Dynamics Analysis of Cycloidal Speed Reducers With Pinwheel and Nonpinwheel Designs

[+] Author and Article Information
Chiu-Fan Hsieh

Department of Mechanical and
Computer-Aided Engineering,
National Formosa University,
64 Wunhua Road, Huwei,
Yunlin, Taiwan
e-mail: cfhsieh@nfu.edu.tw

Contributed by the Power Transmission and Gearing Committee of ASME for publication in the JOURNAL OF MECHANICAL DESIGN. Manuscript received January 25, 2014; final manuscript received June 5, 2014; published online June 26, 2014. Assoc. Editor: Zhang-Hua Fong.

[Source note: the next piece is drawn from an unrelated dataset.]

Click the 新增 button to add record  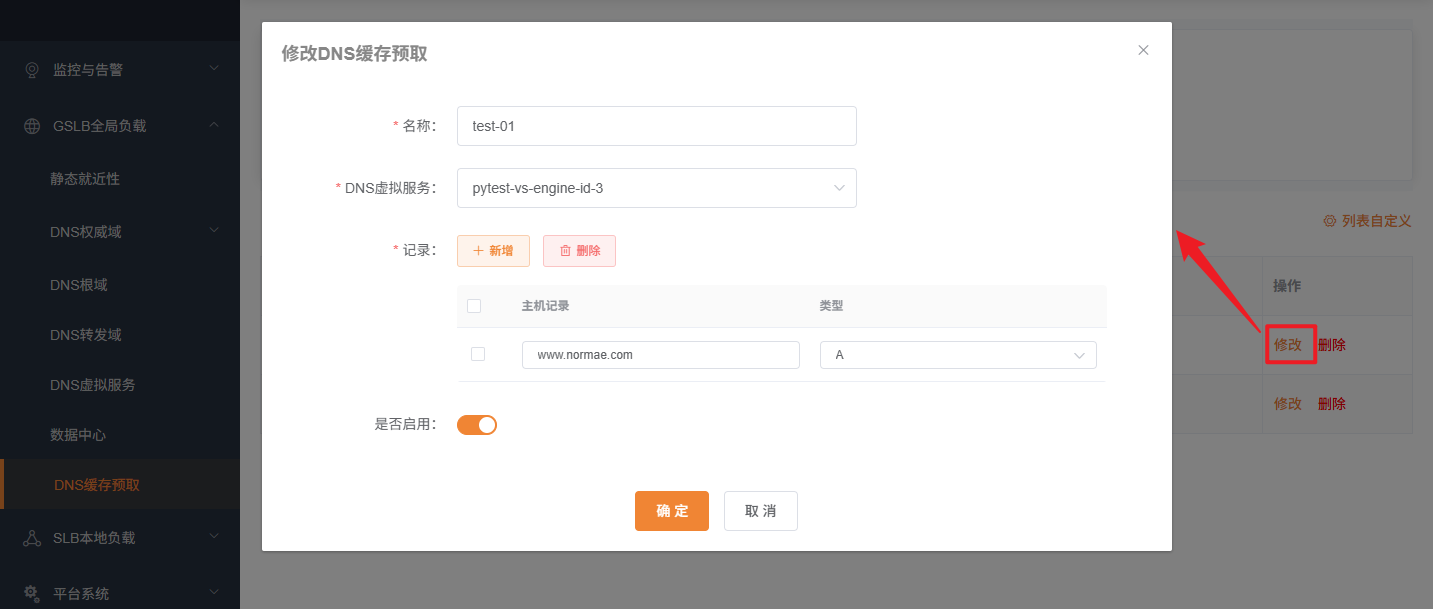(493, 251)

J. Mech. Des 136(9), 091008 (Jun 26, 2014) (11 pages) Paper No: MD-14-1086; doi: 10.1115/1.4027850 History: Received January 25, 2014; Revised June 05, 2014

Cycloidal speed reducers are composed primarily of an eccentric shaft, output parts, and a set comprising a cycloidal gear and pinwheel with pins or a cycloidal gear and cycloid internal gear. This paper investigates the contact and collision conditions of these components, as well as their stress variations during the transmission process. To do so, a system dynamics analysis model of a cycloidal speed reducer is constructed, together with dynamics analysis models for two design types: A traditional pinwheel design and a nonpinwheel design (i.e., a design in which a cycloid internal gear replaces the pinwheel). Based on the theory of gearing, a mathematical model of the pinwheel with pins, cycloidal gear, and cycloid internal gear is then built from which the component geometry can be derived. These dynamics analysis models, constructed concurrently, are used to investigate the components' movements and stress variations, and determine the differences between the transmission mechanisms. The results indicate that the nonpinwheel design effectively reduces vibration, stress value, and stress fluctuation, thereby enhancing performance. An additional torsion test further suggests that the nonpinwheel design's output rate is superior to that of the traditional pinwheel design.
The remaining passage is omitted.